5.3 各組大鼠腸道菌群β 多樣性分析 主坐標分析（principal coordinates analysis，PCoA）可觀察出不同樣品間群落組成的差異和距離。對照組明顯區別于模型組和川陳皮素組，模型組與川陳皮素組雖有重合，但也有部分區域分開（圖6）。

Figure 6. PCoA analysis of gut microbiota in each group. CON：control group； HFD： model group； NOB： NOB group. n=6.圖6 各組大鼠腸道菌群PCoA分析

5.4 各組大鼠腸道菌群物種組成及差異分析

5.4.1 門水平物種組成及差異分析 在門水平上，各組大鼠腸道菌群的優勢物種主要為厚壁菌門（Firmicutes）、擬桿菌門（Bacteroidota）、脫硫桿菌門（Desulfobacterota）、彎曲桿菌門（Campilobacterota）、變形菌門（Proteobacteria）、放線菌門（Actinobacteriota）和螺旋體菌門（Spirochaetota）等。其中厚壁菌門和擬桿菌門的相對豐度占比95%以上，脫硫桿菌門次之。與對照組比較，模型組厚壁菌門相對豐度顯著上升，擬桿菌門顯著下降（P＜0.05）；相對于模型組，川陳皮素組厚壁菌門相對豐度減小，而擬桿菌門增加（P＜0.05）（圖7）。

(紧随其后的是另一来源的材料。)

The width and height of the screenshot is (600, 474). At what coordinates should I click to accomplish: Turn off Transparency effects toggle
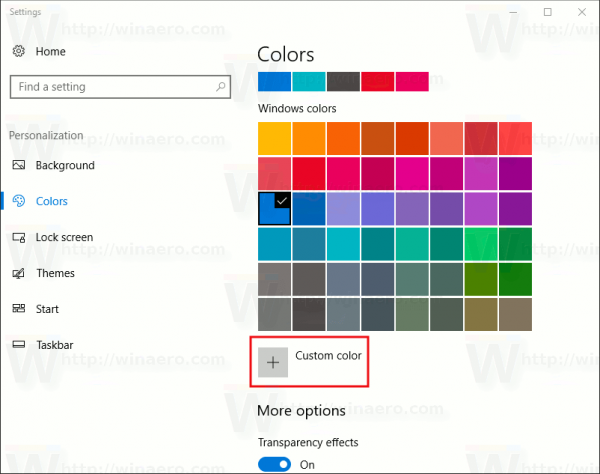[x=273, y=464]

Figure 7. Relative abundance of gut microbiota at the level of phylum. CON： control group； HFD： model group； NOB： NOB group.n=6.圖7 門水平物種組成及差異分析

5.4.2 屬水平物種組成及差異分析 在屬水平上，各組大鼠主要的優勢菌種有：瘤胃球菌屬（Ruminococcus）、Muribaculaceae屬、Lachnospiraceae-NK4A136-group屬、擬桿菌屬（Bacteroides）、乳桿菌屬（Lactobacillus）、經黏液真桿菌屬（Blautia）、羅氏菌屬（Roseburia）、大腸桿菌屬（Colidextribacter）、Clostridia-UGG-014屬、丁酸弧菌屬（Butyrivibrio）、糞球菌屬（Coprococcus）等。與對照組相比，模型組擬桿菌屬、乳桿菌屬、經黏液真桿菌屬顯著下降（P＜0.05），大腸桿菌屬顯著升高（P＜0.05）。與模型組比較，川陳皮素組以上菌屬均出現回調（圖8）。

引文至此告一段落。